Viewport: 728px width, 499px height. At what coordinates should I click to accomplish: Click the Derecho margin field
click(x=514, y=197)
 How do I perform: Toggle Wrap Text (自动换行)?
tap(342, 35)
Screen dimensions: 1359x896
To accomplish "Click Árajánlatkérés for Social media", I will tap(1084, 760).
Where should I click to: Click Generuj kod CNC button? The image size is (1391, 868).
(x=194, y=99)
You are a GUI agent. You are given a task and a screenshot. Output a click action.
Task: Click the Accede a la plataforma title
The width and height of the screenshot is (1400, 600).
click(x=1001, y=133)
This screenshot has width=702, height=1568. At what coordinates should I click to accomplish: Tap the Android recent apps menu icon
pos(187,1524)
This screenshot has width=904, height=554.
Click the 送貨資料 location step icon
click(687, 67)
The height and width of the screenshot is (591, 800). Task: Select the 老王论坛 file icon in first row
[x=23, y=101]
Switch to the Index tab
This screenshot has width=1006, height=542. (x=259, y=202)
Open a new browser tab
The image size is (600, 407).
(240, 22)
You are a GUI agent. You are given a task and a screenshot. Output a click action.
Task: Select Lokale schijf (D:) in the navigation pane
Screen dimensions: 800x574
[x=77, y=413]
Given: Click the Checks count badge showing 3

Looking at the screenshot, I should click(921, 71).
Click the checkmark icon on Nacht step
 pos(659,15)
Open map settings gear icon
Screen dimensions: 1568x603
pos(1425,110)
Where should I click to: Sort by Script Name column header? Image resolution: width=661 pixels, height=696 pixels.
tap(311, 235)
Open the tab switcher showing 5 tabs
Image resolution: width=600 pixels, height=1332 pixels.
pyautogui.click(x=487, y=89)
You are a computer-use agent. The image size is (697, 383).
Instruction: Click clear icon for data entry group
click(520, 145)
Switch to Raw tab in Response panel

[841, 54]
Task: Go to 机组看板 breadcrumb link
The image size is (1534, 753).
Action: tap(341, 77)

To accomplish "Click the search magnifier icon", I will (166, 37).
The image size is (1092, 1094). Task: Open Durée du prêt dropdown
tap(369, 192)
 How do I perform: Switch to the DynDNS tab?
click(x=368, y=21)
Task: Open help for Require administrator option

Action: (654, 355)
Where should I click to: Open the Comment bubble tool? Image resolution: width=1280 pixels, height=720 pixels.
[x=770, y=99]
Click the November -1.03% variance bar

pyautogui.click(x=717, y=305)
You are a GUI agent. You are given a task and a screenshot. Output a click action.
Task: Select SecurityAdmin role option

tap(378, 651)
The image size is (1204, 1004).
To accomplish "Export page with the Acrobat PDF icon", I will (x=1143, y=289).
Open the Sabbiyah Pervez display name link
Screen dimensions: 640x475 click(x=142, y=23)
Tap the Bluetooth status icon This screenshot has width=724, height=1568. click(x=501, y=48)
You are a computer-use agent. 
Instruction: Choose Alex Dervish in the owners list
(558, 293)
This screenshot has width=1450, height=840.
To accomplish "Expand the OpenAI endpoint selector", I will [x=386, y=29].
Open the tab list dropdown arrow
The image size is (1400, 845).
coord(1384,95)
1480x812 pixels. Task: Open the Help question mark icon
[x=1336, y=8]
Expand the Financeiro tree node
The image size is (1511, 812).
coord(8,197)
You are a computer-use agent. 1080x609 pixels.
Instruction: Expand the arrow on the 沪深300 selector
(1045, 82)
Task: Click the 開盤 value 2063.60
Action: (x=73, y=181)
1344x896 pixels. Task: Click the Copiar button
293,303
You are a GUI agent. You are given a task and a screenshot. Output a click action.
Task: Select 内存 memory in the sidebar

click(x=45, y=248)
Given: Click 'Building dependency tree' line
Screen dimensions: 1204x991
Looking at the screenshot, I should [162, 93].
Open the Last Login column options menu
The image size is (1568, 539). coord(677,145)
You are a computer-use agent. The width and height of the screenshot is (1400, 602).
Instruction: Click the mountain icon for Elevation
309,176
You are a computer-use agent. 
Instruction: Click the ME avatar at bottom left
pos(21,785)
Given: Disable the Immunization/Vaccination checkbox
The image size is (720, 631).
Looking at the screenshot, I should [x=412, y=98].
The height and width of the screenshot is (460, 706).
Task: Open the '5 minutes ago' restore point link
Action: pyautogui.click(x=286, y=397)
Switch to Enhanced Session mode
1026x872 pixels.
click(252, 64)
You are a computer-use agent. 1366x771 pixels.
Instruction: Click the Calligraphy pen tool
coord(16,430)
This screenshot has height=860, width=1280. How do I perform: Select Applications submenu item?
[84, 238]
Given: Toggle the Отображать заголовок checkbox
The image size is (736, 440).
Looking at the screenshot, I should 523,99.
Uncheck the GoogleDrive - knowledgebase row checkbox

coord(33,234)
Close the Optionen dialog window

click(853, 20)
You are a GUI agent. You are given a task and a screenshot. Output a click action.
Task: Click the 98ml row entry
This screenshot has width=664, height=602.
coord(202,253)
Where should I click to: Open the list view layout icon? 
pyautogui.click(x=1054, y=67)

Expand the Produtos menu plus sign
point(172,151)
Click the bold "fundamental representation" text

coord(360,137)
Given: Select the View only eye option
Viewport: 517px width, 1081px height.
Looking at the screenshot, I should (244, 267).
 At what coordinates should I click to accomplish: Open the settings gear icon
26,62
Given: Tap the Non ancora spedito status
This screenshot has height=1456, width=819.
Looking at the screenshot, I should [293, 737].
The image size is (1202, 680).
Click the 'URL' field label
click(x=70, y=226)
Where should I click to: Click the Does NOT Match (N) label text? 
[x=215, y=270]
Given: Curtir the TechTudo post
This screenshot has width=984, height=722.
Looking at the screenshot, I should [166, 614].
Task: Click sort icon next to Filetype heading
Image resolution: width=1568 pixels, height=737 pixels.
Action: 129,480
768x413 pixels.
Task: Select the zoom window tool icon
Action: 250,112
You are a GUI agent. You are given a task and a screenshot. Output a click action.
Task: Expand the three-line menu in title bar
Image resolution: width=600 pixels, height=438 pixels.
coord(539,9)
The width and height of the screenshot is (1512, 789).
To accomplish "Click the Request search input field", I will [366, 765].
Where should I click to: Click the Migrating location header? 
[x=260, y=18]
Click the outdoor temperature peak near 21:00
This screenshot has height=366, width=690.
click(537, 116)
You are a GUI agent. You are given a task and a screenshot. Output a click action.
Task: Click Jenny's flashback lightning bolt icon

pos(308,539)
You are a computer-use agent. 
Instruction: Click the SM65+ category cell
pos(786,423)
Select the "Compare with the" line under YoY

+ + + +

** YOUR TASK **
If a line of the records above contains the word "will", count it; give only the total.

** RESULT **
5